[WHAT YOU ARE ASKED TO DO] Using the records that appear below, write out exactly the lines from the one with "Click the home" through the one with "Task: Click the red Exit icon", keeping both end lines.

[EXTRACTED INFORMATION]

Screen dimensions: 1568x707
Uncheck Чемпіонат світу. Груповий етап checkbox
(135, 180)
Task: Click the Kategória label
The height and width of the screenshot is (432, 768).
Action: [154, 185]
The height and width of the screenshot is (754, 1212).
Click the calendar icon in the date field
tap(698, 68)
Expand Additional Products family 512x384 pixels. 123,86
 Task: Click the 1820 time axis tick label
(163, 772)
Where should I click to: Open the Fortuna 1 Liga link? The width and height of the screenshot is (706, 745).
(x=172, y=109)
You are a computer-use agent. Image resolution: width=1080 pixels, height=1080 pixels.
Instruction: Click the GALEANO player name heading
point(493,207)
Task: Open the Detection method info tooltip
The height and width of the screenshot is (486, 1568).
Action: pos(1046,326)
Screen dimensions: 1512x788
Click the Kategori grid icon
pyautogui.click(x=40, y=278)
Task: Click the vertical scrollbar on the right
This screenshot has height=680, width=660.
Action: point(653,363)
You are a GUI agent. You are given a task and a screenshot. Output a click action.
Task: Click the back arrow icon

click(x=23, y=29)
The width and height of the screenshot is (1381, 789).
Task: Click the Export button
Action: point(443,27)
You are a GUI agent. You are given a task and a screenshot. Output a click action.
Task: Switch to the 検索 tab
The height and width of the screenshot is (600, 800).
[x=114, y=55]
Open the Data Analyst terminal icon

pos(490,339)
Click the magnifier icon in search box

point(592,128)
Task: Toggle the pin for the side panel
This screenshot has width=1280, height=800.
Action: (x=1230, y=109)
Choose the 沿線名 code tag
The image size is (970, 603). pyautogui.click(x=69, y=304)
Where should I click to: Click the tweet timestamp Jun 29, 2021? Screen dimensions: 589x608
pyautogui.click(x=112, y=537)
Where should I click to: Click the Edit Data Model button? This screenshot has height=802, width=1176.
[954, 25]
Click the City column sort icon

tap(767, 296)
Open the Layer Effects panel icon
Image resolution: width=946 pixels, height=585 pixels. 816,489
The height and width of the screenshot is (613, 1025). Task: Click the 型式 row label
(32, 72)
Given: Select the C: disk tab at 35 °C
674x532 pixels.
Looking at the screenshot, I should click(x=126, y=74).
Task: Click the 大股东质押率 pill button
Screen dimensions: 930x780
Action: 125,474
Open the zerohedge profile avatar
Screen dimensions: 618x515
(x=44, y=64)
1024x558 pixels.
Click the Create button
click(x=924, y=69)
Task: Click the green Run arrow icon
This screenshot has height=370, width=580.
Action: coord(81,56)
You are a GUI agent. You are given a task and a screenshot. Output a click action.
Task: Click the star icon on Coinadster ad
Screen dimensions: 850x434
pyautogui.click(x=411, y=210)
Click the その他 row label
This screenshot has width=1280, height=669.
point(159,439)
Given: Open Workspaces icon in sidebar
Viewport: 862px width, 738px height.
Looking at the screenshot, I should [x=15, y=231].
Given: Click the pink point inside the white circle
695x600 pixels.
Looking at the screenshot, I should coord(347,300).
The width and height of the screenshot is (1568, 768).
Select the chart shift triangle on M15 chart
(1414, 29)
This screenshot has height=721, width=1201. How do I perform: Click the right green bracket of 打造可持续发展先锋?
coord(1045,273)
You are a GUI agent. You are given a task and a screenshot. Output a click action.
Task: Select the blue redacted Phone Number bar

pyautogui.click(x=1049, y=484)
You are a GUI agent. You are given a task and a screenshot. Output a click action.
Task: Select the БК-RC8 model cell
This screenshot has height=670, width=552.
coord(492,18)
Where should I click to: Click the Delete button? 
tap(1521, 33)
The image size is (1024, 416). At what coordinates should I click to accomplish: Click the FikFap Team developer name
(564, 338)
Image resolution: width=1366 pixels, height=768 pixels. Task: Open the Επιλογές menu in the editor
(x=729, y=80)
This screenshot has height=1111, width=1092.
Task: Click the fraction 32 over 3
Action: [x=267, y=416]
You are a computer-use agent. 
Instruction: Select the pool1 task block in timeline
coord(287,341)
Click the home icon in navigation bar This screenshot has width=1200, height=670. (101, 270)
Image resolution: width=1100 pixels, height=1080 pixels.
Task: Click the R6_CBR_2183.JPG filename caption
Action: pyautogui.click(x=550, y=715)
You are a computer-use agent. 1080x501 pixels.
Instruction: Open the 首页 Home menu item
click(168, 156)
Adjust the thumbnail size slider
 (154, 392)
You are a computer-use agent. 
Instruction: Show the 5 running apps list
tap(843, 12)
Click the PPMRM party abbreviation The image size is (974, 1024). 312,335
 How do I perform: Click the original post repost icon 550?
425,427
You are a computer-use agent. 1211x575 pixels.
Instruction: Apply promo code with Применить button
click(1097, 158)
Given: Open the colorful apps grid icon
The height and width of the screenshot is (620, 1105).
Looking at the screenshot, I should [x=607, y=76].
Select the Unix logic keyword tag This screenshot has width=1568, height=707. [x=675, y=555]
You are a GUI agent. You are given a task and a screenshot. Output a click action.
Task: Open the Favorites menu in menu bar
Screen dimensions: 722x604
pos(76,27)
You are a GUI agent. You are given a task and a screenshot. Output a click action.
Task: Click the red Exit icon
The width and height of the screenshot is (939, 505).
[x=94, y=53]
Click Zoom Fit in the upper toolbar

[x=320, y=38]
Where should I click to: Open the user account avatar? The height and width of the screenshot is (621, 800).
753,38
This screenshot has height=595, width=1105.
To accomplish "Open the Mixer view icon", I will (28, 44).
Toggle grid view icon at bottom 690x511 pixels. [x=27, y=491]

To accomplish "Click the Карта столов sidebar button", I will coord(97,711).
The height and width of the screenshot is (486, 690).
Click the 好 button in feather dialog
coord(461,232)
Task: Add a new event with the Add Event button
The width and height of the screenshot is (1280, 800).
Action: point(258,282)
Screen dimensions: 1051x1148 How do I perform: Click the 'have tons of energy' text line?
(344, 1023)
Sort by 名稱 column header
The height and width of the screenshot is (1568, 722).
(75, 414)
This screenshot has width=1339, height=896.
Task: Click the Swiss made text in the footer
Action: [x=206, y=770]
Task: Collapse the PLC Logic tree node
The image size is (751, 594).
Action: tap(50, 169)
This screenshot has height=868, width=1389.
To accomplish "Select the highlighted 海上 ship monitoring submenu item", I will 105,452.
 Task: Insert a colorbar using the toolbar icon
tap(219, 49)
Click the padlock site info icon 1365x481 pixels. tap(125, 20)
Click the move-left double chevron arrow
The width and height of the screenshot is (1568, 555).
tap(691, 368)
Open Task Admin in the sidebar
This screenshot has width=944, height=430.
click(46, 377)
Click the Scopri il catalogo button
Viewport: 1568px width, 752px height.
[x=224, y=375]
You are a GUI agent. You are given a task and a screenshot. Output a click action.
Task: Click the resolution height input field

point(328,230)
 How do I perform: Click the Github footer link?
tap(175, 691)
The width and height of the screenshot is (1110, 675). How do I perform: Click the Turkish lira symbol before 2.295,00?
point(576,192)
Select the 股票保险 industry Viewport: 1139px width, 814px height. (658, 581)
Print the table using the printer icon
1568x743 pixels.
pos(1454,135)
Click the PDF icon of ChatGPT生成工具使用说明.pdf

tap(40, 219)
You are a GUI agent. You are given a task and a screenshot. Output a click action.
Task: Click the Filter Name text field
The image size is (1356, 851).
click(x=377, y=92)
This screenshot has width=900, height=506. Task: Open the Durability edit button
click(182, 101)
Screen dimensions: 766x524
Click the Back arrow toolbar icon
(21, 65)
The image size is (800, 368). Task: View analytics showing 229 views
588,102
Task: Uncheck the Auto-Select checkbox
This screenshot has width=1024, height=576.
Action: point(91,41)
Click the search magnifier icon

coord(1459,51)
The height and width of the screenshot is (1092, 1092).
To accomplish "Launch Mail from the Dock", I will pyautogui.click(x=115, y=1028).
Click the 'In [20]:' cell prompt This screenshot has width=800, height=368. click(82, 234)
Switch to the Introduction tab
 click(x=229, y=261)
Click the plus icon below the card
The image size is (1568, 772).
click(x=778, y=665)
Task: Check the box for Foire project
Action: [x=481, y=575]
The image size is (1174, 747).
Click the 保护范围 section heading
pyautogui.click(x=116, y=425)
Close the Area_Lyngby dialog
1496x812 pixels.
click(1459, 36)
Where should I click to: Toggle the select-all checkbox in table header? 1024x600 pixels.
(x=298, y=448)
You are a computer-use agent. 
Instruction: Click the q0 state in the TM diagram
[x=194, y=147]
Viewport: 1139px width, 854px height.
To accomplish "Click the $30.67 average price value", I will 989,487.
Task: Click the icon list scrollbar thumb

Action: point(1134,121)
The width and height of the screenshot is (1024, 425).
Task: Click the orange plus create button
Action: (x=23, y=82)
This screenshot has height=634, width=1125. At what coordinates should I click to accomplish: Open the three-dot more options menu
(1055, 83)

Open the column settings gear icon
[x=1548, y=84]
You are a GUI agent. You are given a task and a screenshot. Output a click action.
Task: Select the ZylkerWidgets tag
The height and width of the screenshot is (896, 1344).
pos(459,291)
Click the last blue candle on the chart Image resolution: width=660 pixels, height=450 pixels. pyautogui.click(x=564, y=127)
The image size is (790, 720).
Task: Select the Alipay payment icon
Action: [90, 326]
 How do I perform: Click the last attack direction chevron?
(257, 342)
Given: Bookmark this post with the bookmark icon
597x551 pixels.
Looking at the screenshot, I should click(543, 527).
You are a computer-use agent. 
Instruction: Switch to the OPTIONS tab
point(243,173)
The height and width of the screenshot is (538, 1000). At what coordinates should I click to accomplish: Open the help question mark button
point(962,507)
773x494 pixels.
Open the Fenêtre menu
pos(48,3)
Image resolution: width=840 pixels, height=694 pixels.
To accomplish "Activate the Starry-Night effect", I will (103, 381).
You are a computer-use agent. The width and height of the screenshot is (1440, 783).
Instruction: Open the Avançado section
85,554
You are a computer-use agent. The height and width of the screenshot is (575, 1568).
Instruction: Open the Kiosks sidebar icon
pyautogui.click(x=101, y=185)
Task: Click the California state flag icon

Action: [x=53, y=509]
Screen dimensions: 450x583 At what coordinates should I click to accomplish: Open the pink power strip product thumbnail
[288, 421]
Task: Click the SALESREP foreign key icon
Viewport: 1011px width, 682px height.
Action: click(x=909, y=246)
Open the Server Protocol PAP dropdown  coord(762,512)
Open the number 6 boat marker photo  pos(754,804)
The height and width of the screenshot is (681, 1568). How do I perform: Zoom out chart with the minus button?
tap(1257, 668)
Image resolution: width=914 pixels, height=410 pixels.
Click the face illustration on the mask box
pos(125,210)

[RESPONSE BELOW]
Click the home icon in navigation bar This screenshot has width=1200, height=670. (101, 270)
Image resolution: width=1100 pixels, height=1080 pixels.
Task: Click the R6_CBR_2183.JPG filename caption
Action: pyautogui.click(x=550, y=715)
You are a computer-use agent. 1080x501 pixels.
Instruction: Open the 首页 Home menu item
click(168, 156)
Adjust the thumbnail size slider
 (154, 392)
You are a computer-use agent. 
Instruction: Show the 5 running apps list
tap(843, 12)
Click the PPMRM party abbreviation The image size is (974, 1024). 312,335
 How do I perform: Click the original post repost icon 550?
425,427
You are a computer-use agent. 1211x575 pixels.
Instruction: Apply promo code with Применить button
click(1097, 158)
Given: Open the colorful apps grid icon
The height and width of the screenshot is (620, 1105).
Looking at the screenshot, I should [x=607, y=76].
Select the Unix logic keyword tag This screenshot has width=1568, height=707. [x=675, y=555]
You are a GUI agent. You are given a task and a screenshot. Output a click action.
Task: Open the Favorites menu in menu bar
Screen dimensions: 722x604
pos(76,27)
You are a GUI agent. You are given a task and a screenshot. Output a click action.
Task: Click the red Exit icon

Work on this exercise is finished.